999: Nine Hours, Nine Persons, Nine Doors
999: Nine Hours, Nine Persons, Nine Doors is what Japanese folks call a “visual novel.” The story’s major incidents, its characters’ emotions and background, and much of the game’s tone comes through text and light animation; a character portrait will blush, an explosion will shake the screen, etc. Time not spent reading is devoted to solving environmental and logic puzzles in contained rooms, where you must discern the use of items to escape. It succeeds as a game thanks to an impressive thriller plot, a deceptively deep choice array, excellent pacing, and actual logical puzzles.
You fill the shoes of Junpei, a college student who wakes up locked in a bare room on a cruise ship with a strange digital watch secured to his wrist. When the room begins to flood, he finds the only route out is a locked door with the number 5 scrawled on it in red paint, the same number as on his digital watch. You have to find keycards that open the door, and these introduce a recurring puzzle-type and theme central to 999—many of the game’s challenges are concerned with number manipulation, requiring you to use multiple numbered items to find a specific digital root, the single digit sum of multiple numerals.

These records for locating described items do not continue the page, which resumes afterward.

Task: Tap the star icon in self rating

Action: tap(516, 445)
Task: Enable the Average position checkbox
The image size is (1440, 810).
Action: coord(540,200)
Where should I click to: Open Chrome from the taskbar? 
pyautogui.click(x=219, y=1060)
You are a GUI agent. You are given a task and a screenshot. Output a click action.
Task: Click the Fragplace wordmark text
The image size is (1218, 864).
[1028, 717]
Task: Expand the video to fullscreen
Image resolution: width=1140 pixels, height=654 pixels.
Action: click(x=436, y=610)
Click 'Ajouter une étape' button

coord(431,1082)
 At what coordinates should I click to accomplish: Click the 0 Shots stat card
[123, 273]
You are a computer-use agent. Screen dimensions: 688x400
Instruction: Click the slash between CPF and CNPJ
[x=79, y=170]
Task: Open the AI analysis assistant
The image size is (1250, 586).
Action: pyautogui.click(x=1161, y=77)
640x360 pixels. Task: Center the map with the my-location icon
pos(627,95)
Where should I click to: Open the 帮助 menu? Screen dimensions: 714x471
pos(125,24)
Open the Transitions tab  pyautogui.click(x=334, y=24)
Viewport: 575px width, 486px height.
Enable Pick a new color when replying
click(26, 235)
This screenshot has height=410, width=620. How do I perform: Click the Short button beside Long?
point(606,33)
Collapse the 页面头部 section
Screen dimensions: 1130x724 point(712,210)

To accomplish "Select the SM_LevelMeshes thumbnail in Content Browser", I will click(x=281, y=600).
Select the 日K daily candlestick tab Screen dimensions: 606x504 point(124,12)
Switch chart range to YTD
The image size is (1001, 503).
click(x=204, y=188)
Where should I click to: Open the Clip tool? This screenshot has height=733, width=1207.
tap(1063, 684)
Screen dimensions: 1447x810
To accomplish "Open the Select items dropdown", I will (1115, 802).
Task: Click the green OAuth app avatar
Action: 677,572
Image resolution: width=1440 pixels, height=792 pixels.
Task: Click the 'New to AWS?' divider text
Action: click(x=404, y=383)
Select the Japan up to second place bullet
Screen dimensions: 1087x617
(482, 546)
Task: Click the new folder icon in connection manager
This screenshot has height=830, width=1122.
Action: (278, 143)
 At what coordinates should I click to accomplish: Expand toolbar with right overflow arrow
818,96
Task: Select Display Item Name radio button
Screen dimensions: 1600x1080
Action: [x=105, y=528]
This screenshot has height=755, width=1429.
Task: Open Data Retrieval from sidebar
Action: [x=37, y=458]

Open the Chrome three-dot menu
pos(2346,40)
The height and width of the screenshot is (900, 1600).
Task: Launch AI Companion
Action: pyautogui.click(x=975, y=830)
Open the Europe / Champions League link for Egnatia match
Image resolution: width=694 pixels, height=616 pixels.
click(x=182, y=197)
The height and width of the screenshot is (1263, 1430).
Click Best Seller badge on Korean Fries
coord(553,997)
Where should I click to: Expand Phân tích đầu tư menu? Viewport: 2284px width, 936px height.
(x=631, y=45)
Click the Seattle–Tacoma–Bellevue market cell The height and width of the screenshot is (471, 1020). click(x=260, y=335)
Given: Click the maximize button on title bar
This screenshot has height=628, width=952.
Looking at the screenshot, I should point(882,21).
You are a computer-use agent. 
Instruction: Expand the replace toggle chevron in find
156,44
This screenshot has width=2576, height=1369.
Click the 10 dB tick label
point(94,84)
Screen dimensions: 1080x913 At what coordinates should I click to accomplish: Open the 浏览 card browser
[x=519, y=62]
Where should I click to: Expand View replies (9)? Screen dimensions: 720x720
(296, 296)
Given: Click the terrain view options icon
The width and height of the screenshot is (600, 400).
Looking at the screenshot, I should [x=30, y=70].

The digital-root theme also drives the plot. After Junpei escapes his room, he finds that he and eight other people were kidnapped by a person named Zero and trapped aboard a ship that may be an exact replica of the Titanic. They are there to play The Nonary Game, a classier, less-preachy version of the ironic-punishment obstacle courses from the Saw films. The abductees have nine hours to find a door with a “9” on it to escape, or bombs in their stomachs will explode. In order to progress, they have to work through doors 1 through 8 (though not in order) and each door and its attendant puzzle-laced, booby-trapped rooms have to be navigated by three to five members of the group whose digital watch-shackles have a digital root of the corresponding room number.
The convoluted setup and eerily mundane setting helps make the cast of clichés—anime brat, slutty hacker, calm patriarch, dopey bruiser, superstitious everygirl, etc.—both memorable and likeable, while the digital-root structure creates a number of moments where players fundamentally alter the plot’s flow. Depending on the routes you choose, you only get access to a portion of the game’s puzzles, and only certain characters get screen time, so multiple playthroughs are essential. Thankfully, the game is structured so unraveling the story and seeing all six endings is both possible and enjoyable. Your initial run will last seven to eight hours, but the second lets you fast-forward the text portions from previous playthroughs. 999’s writing is blunt but capable, an effective translation that sometimes lacks subtlety and forgets the visual element. (We know Akane likes Junpei, because she’s blushing; you don’t need to tell us.) But it makes the game’s scarce scenes of violence and danger much more troubling than if we actually saw them onscreen. Aksys should be applauded for making the effort to reconstruct this game for English speakers, and Chunsoft deserves congratulations for making such accessible, capable interactive fiction.